Breeds of these dogs have been widely used to reduce human-bear conflicts in the U.S., Canada and Japan. They were introduced in 2004 in Karuizawa, Japan, a popular resort town 170 km northwest of Tokyo, where they reduced the number of bear incidents from 255 in 2006 to four in 2017. So, if you have bears in the woods near you, this dog would be the best to warn you or your loved ones in time about the bear's presence and may even show you a treed bear. If a Laika sees a bear, they will run towards it due to fearless nature, not from it, and will continuously bark. When a Laika barks at a bear, their voice sounds in a threatening manner as if they were barking at a human—very distinctive in comparison when they are barking at a squirrel which tends to be more in routine, repetitive tone. Treeing squirrels and other small game comes naturally. Just take your puppy into woods and turn it loose. They are extraordinary sensitive sound listeners and will start finding squirrels by age of 4 to 10 months. Mansi, Khanty, Russians and any other ethnic groups of people living in Russia use the same dogs for hunting and as alarm dogs.

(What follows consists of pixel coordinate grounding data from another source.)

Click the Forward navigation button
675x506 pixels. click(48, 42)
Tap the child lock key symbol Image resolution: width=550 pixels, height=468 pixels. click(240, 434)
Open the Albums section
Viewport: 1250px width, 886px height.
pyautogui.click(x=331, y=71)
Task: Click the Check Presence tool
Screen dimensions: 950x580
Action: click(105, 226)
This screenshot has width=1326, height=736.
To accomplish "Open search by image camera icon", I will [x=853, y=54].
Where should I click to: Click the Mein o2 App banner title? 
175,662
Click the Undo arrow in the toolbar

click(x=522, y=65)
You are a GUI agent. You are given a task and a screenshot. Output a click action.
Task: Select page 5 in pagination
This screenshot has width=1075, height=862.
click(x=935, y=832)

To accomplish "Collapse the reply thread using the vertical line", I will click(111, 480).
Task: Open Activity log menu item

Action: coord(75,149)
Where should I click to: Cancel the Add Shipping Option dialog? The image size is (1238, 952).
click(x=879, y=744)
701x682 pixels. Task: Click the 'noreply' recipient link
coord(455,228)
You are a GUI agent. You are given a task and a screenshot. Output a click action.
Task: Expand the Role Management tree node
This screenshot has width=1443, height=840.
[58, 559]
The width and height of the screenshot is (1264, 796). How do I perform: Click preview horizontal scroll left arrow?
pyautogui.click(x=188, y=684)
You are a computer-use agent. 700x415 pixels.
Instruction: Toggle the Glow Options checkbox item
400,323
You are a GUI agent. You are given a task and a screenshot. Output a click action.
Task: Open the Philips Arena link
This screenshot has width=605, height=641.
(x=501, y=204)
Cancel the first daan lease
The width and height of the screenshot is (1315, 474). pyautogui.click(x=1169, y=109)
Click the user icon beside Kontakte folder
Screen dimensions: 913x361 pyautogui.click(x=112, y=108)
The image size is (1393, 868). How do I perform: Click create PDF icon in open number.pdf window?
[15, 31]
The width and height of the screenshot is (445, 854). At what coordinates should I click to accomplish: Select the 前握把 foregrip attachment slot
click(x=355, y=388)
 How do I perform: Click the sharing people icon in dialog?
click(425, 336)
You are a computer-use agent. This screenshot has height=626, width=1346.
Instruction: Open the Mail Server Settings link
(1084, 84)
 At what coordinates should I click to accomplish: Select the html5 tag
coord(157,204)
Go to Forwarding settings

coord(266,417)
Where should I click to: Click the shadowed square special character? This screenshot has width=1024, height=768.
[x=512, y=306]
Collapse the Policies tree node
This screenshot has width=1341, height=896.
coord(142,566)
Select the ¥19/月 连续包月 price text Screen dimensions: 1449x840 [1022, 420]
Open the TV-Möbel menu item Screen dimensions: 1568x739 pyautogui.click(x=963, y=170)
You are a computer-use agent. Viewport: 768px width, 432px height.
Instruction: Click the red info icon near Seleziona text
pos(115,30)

Some West Siberian Laikas work well herding reindeer herds. During any activity or training, hunting overrules everything else. A Mansi never minds if his Laika abandons his reindeer herd for a while, especially if his Laika finds valuable game. Mansi and Khanty use reindeer and, in some cases, horses as a draft animal, but good hunting dogs are never used to pull sleds. It would be like using a valuable dagger to chop firewood. If a sled dog is needed, they use another kind sturdy built and larger dog called in Russian "Yezdovaya Laika" or sled Laika. This is practiced mainly in polar tundra where reindeer have nothing to eat.